## Begin SUPPLIED MATERIAL

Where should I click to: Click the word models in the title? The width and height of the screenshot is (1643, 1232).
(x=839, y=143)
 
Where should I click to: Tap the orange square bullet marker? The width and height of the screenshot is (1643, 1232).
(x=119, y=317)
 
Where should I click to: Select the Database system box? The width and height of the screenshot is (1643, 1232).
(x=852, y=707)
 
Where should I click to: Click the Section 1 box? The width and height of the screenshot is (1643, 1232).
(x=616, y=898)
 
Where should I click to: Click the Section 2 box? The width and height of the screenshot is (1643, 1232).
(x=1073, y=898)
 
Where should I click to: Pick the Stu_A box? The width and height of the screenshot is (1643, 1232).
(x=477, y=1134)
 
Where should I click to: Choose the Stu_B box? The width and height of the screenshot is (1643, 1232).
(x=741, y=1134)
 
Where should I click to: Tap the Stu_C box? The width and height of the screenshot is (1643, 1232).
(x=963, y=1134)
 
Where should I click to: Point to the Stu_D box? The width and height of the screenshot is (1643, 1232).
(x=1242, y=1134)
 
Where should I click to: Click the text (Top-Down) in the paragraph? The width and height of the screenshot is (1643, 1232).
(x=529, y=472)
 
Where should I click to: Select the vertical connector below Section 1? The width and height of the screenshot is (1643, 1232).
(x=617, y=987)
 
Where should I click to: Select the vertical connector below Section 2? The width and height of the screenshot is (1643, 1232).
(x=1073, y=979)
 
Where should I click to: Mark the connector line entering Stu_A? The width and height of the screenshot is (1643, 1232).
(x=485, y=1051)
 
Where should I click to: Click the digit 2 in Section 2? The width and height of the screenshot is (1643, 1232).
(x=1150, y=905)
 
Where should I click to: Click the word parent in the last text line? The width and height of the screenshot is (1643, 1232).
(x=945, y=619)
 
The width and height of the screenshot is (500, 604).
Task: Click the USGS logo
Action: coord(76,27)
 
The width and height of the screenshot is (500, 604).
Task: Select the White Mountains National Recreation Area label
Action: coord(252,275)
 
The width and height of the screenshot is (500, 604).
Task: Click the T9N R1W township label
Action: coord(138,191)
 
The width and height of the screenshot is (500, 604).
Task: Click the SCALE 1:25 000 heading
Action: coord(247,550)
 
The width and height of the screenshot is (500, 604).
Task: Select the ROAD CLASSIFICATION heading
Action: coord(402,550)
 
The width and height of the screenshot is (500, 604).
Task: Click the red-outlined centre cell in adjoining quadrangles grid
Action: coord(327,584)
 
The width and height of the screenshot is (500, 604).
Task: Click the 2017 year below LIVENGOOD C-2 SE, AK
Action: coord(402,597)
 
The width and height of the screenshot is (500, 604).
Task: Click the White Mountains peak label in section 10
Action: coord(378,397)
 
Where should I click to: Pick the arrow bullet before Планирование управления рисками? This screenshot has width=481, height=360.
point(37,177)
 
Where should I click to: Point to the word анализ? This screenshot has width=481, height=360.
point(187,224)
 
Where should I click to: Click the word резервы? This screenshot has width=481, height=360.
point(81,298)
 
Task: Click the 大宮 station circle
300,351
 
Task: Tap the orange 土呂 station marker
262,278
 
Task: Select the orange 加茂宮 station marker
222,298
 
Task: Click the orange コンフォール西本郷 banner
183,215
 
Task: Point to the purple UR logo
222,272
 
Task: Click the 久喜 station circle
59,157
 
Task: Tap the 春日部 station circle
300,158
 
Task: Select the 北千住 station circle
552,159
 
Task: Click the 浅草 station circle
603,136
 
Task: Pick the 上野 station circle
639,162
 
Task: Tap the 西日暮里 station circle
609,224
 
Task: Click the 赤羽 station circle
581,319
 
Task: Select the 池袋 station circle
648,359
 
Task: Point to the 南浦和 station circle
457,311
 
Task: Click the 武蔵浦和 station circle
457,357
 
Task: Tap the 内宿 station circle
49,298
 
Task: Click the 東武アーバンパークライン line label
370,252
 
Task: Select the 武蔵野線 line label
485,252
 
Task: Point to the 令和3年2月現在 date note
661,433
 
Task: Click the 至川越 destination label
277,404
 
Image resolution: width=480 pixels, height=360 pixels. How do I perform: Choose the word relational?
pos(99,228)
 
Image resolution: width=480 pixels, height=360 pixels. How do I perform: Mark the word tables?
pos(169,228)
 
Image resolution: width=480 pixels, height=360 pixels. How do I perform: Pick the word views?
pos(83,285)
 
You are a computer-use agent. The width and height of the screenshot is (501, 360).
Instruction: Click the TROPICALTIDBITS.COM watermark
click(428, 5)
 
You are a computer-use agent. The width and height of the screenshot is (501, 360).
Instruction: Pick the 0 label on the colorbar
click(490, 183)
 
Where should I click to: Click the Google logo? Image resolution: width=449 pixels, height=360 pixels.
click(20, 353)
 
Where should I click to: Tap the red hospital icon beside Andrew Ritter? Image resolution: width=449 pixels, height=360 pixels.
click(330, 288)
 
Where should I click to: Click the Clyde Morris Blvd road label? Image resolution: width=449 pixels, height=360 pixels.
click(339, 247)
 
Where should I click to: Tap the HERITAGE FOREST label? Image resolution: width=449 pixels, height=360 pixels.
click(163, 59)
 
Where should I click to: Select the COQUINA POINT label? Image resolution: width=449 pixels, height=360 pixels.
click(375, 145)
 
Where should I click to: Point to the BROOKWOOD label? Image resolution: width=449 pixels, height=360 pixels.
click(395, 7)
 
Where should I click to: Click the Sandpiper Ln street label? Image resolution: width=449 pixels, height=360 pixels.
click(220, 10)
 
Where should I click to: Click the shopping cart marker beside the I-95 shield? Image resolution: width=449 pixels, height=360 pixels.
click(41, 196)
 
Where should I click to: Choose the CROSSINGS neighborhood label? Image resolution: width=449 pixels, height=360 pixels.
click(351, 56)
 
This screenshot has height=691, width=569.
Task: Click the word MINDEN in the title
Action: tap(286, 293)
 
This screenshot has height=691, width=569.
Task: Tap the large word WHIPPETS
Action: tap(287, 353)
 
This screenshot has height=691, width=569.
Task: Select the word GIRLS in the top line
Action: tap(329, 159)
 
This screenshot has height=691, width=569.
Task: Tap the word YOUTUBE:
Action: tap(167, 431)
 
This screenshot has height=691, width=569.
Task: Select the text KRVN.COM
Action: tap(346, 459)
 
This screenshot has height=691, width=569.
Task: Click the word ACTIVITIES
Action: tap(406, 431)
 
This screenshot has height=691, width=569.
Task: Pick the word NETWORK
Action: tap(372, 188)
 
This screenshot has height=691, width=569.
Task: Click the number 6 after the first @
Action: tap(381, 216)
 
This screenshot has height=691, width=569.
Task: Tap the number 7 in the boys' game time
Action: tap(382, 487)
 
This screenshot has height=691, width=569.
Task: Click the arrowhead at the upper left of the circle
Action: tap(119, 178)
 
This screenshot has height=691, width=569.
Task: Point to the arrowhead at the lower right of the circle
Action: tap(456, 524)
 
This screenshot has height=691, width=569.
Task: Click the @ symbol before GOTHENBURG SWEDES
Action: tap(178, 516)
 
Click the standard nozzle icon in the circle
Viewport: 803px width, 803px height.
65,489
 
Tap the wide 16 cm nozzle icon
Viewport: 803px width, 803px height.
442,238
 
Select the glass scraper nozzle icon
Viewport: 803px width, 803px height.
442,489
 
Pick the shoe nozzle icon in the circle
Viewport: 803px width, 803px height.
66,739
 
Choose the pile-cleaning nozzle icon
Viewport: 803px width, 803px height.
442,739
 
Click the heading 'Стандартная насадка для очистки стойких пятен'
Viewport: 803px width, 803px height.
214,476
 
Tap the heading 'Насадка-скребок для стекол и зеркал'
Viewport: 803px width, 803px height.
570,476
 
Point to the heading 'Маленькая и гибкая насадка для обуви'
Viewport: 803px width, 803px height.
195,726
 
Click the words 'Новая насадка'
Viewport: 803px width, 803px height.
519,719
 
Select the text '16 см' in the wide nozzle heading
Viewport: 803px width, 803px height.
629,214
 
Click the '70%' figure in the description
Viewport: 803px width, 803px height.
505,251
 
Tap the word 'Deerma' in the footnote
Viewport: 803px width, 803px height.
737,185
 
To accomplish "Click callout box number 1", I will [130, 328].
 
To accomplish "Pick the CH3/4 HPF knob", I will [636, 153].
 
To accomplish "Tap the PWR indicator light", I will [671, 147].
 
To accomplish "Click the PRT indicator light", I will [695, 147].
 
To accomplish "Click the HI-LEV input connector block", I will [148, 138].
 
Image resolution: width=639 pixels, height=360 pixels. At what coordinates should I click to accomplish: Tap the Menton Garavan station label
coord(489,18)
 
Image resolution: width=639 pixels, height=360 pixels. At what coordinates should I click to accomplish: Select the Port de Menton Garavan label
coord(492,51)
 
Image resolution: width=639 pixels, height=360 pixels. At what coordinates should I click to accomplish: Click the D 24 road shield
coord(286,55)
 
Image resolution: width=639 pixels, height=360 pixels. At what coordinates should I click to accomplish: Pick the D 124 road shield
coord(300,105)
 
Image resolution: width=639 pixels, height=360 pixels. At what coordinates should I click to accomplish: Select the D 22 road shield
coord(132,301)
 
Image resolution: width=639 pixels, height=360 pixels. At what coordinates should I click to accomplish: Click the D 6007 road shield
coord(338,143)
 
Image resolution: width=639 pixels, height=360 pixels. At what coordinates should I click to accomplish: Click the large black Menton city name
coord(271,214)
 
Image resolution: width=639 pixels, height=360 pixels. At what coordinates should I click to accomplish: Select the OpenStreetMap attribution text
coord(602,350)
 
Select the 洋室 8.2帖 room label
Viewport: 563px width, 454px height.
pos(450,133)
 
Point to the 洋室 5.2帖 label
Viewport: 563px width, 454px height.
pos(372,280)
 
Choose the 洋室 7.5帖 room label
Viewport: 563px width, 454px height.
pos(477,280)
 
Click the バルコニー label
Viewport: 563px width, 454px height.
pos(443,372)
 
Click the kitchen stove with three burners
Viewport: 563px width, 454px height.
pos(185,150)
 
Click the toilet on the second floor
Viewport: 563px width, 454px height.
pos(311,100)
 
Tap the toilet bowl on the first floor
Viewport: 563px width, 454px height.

## End SUPPLIED MATERIAL

TASK INSTRUCTIONS ->
Copy out the lines above exactly as they appear, starting at the line containing "Task: Click the 赤羽 station circle" and ending at the line containing "click(330, 288)", with both of those lines included.

TASK ANSWER ->
Task: Click the 赤羽 station circle
581,319
 
Task: Select the 池袋 station circle
648,359
 
Task: Point to the 南浦和 station circle
457,311
 
Task: Click the 武蔵浦和 station circle
457,357
 
Task: Tap the 内宿 station circle
49,298
 
Task: Click the 東武アーバンパークライン line label
370,252
 
Task: Select the 武蔵野線 line label
485,252
 
Task: Point to the 令和3年2月現在 date note
661,433
 
Task: Click the 至川越 destination label
277,404
 
Image resolution: width=480 pixels, height=360 pixels. How do I perform: Choose the word relational?
pos(99,228)
 
Image resolution: width=480 pixels, height=360 pixels. How do I perform: Mark the word tables?
pos(169,228)
 
Image resolution: width=480 pixels, height=360 pixels. How do I perform: Pick the word views?
pos(83,285)
 
You are a computer-use agent. The width and height of the screenshot is (501, 360).
Instruction: Click the TROPICALTIDBITS.COM watermark
click(428, 5)
 
You are a computer-use agent. The width and height of the screenshot is (501, 360).
Instruction: Pick the 0 label on the colorbar
click(490, 183)
 
Where should I click to: Click the Google logo? Image resolution: width=449 pixels, height=360 pixels.
click(20, 353)
 
Where should I click to: Tap the red hospital icon beside Andrew Ritter? Image resolution: width=449 pixels, height=360 pixels.
click(330, 288)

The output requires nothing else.